== ASSIGNED TASK ==
If the records include pictures, omit them and set down everything else verbatim.

== DATA SUPPLIED ==
====================

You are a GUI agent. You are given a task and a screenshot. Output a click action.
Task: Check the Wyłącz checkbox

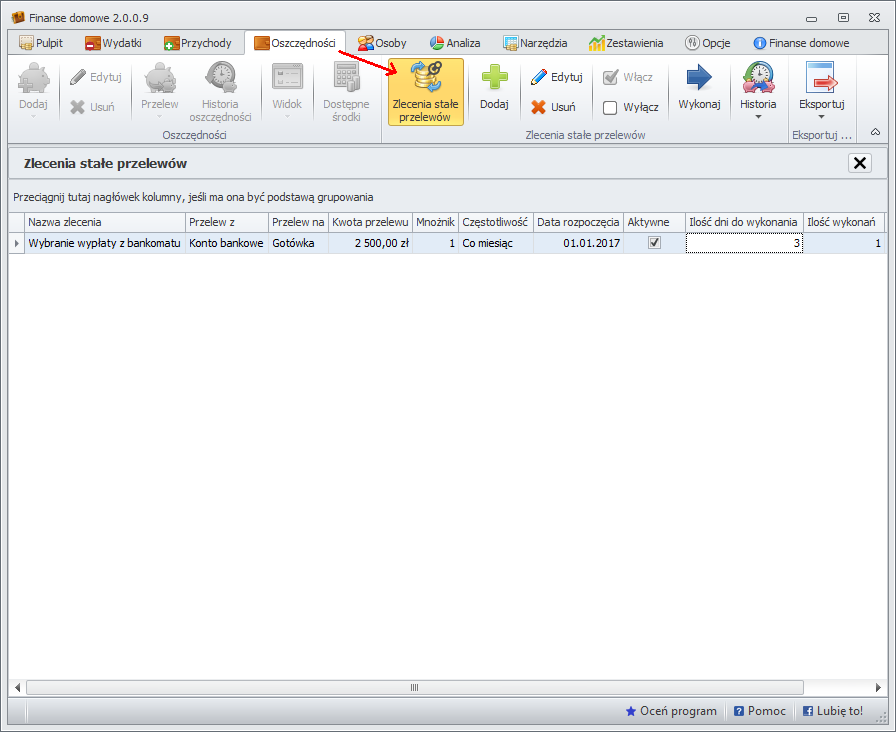610,108
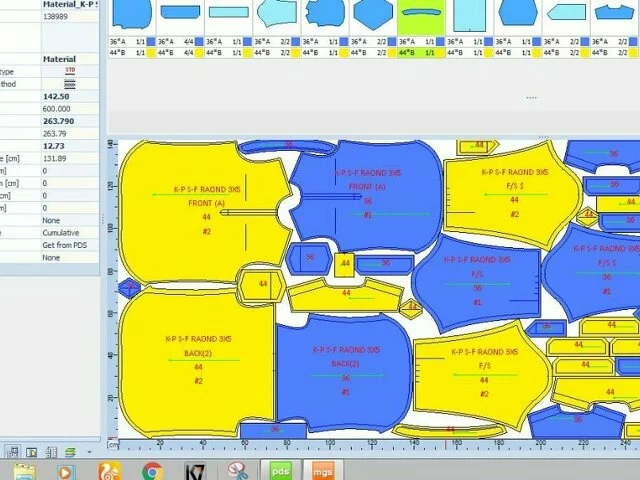
Task: Click the UC Browser taskbar icon
Action: coord(111,468)
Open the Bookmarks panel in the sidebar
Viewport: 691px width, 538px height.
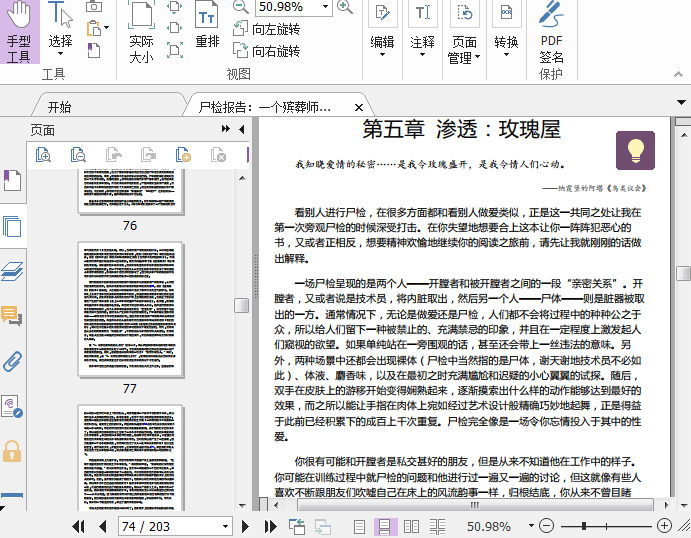coord(12,181)
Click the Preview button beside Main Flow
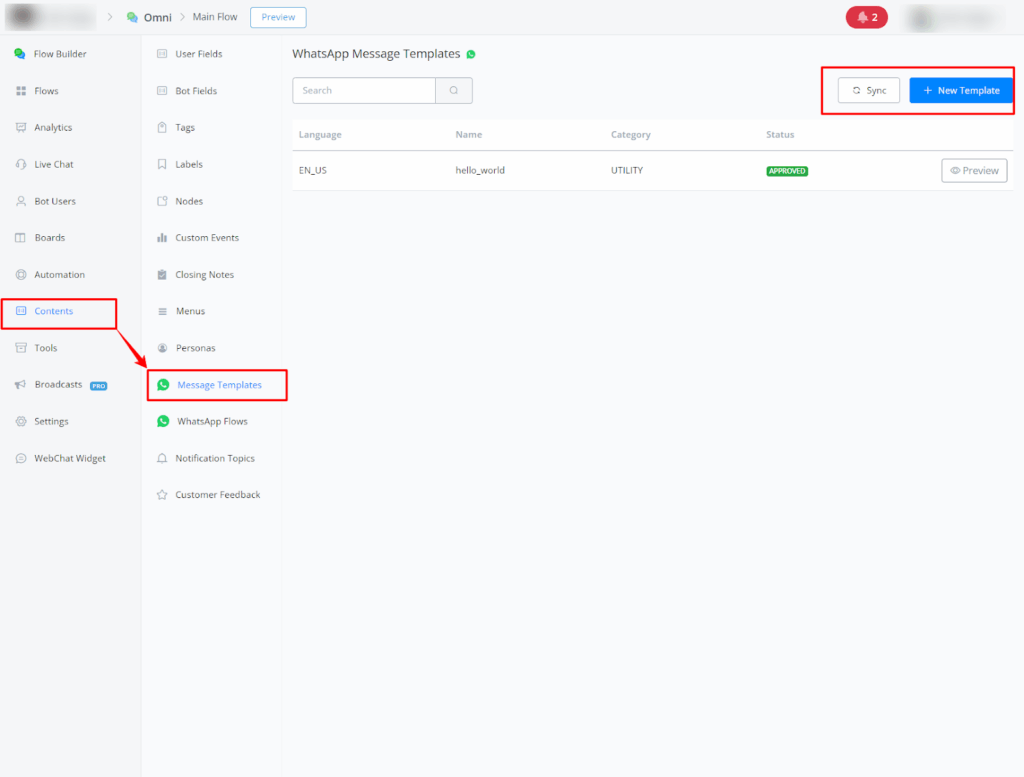Viewport: 1024px width, 777px height. pyautogui.click(x=278, y=17)
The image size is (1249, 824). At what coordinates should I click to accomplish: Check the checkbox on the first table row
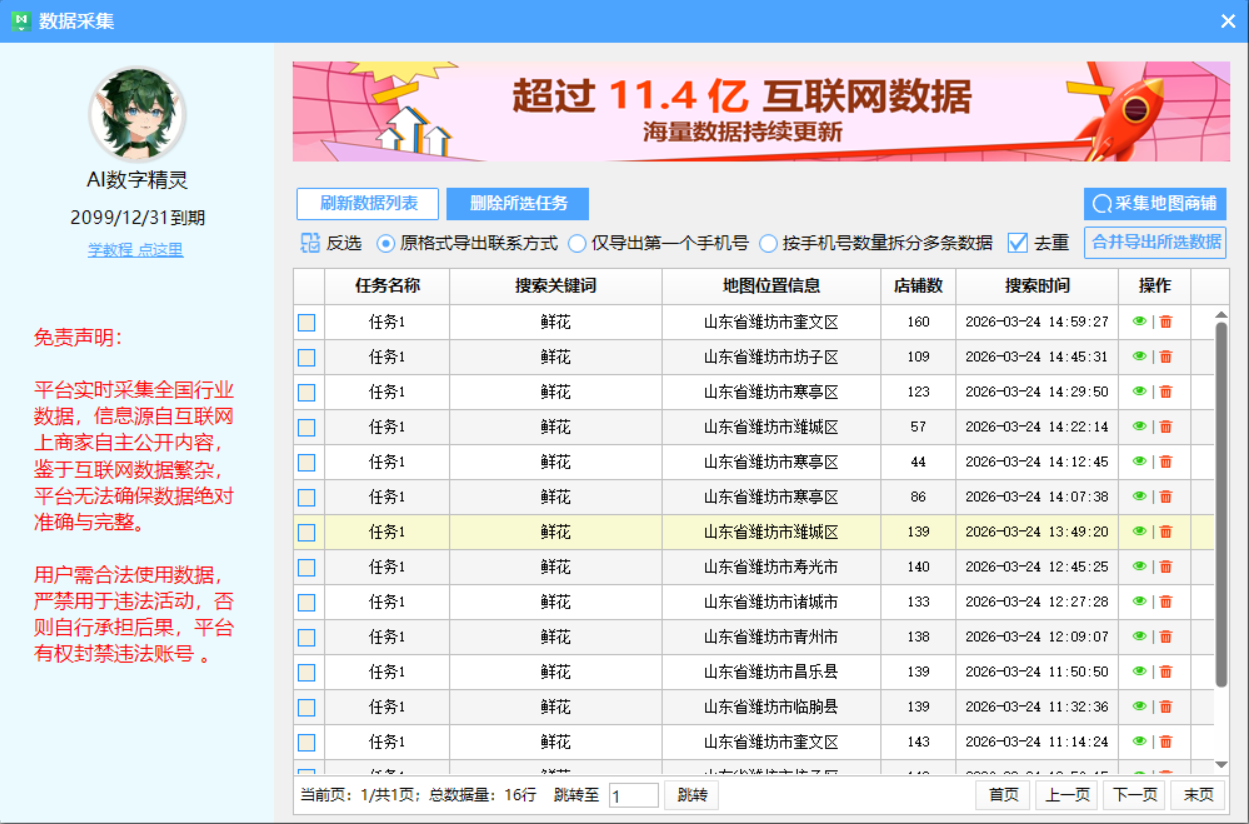(306, 321)
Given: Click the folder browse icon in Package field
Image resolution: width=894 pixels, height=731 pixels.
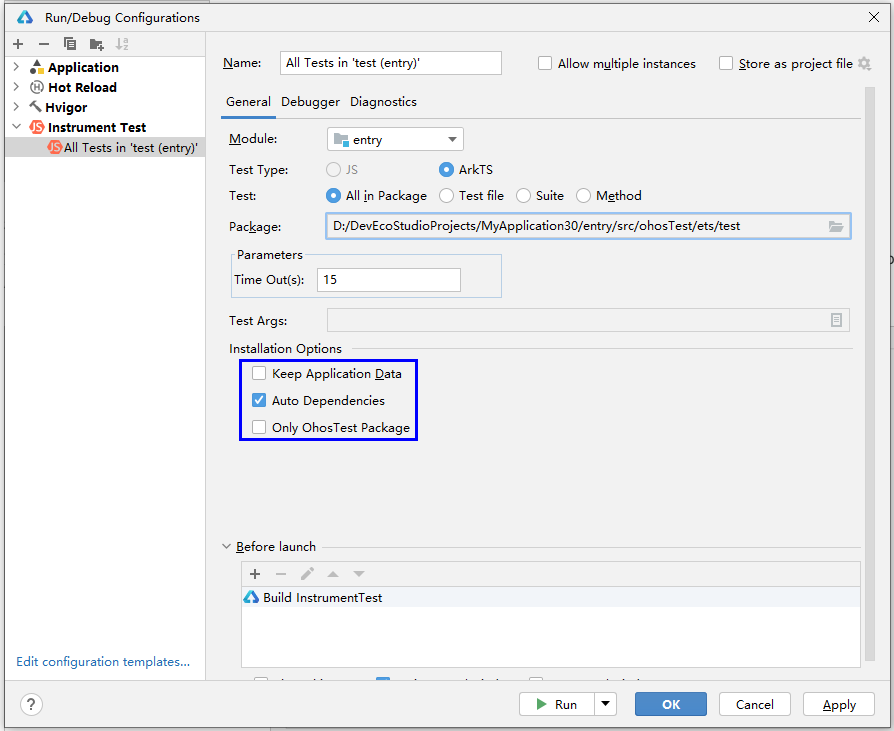Looking at the screenshot, I should click(x=836, y=226).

====================

== PROBLEM SOLUTION ==
You are a GUI agent. You are given a task and a screenshot. Output a click action.
Task: Check the Wyłącz checkbox

610,108
Task: Click the UC Browser taskbar icon
Action: coord(111,468)
Open the Bookmarks panel in the sidebar
Viewport: 691px width, 538px height.
coord(12,181)
Click the Preview button beside Main Flow
Viewport: 1024px width, 777px height. pyautogui.click(x=278, y=17)
The image size is (1249, 824). At what coordinates should I click to accomplish: Check the checkbox on the first table row
(306, 321)
Given: Click the folder browse icon in Package field
Image resolution: width=894 pixels, height=731 pixels.
Looking at the screenshot, I should click(x=836, y=226).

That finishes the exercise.